I did enjoy the show where the man decided to continue with only one high-dollar amount left against the advice of his two preteen children. When they opened that $300,000 dollar case, you could hear the anger in the kids voices as they said how stupid he was.

Anyway, in this article Mitch Metcalf says he thinks the odds are against a “very, very long run” for the show. I suspect they have an even more negative outlook on its staying power and are milking it for all it is worth while it is hot.

A few times I chose very poorly throughout the game, and wound up with a handful of cases, all offering low amounts. The banker’s offer? $0. I respectfully declined.

I had another game where I had a perfect best-worst matchup – the final two cases were the million dollar case and a one-cent case. His offer was $300,000. (I shoulda taken it…grumble grumble…)

I’d totally watch that if it was the Rock, Paper, Scissors, Look Over There version!

The show is a hit because you all seem to be watching it. I don’t watch it because I’m not in the least bit interested in anything about it.

For those of us who aren’t mathematically inclined, how do you perform the “simple matter of computing the expected value” without benefit of pen and paper?

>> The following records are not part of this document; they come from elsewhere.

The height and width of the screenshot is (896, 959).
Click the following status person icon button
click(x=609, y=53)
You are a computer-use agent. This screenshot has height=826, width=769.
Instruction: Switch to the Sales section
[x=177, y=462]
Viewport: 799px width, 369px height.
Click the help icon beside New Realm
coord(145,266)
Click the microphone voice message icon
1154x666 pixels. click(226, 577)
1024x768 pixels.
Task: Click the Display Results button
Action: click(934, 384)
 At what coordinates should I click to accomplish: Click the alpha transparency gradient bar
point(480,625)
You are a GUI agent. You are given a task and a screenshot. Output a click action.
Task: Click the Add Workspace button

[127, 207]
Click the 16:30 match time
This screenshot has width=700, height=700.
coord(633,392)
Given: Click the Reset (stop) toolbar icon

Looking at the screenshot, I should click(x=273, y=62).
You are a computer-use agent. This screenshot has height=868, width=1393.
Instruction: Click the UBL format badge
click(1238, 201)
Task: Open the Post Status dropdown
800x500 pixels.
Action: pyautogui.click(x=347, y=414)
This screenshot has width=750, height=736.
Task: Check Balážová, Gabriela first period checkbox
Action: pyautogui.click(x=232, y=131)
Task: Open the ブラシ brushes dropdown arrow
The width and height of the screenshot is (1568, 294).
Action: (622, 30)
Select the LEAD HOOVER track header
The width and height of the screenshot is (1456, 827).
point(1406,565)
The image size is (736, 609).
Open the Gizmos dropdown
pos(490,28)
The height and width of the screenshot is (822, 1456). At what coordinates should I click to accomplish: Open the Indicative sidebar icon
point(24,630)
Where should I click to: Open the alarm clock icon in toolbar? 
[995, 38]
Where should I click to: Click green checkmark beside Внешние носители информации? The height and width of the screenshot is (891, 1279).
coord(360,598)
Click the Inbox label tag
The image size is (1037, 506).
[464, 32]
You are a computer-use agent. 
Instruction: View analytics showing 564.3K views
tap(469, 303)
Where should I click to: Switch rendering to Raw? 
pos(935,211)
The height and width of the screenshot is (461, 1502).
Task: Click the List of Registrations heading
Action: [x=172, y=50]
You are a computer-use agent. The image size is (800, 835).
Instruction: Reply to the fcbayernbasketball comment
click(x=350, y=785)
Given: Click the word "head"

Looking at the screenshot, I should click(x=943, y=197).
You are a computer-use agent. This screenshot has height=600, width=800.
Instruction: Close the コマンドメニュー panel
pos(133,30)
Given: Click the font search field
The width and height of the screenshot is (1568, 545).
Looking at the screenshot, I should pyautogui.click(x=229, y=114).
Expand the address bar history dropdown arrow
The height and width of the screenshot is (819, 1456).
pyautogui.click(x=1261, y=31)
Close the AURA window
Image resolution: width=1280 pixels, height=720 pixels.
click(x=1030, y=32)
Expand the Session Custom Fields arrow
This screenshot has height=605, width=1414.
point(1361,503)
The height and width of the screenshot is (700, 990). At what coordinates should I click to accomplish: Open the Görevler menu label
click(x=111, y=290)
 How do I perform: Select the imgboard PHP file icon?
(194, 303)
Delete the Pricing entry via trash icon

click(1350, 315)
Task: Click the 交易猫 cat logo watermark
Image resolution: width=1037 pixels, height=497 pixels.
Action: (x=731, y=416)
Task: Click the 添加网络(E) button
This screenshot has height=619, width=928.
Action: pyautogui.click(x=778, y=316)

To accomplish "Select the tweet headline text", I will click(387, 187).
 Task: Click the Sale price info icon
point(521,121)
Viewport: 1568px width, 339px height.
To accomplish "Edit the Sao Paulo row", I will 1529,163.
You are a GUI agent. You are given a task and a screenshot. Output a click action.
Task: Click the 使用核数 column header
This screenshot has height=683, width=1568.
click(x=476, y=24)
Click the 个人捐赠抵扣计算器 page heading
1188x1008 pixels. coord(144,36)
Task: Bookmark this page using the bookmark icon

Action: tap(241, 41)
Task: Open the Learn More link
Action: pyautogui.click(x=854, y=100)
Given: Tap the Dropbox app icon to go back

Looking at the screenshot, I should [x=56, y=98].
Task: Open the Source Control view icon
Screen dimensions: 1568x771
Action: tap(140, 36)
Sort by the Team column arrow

You were watching the wrong thing on your screen. If you looked carefully behind the chanting woman you could see somebody in the background jumping a shark tank.

Since the low values are so small compared to the big ones, if you have a $200K case, a $400K case, and 3 under $100 cases left, (I don’t remember the actual high values) you can neglect the small ones and divide $600K by 5 to get $120 K. I suspect they offer less than $120 K in this situation because most people will take less to avoid the chance of getting basically nothing. That calculation is beyond me - If I were them I’d do some experiments to find it.

Add up all of the amounts remaining, and divide by the number of cases left.

To get a good approximation, ignore all of the low values on the left when you add.

**The Scrivener ** and **scotandrsn ** give pretty good explanations of the thought processes (so-called) behind playing the game, and why I kinda like it. Actually, I like it a lot.

But Monday’s was a terrible example, if you saw it for the first time. It was a one-hour show padded out to 2 hours with 50% air. It was excruciating.

The show sucks ass. I’d be willing to be on it though. Anyone who knows two or three words of English would have the skills to win at least twenty grand. Plus, I could could sneeze on Howie.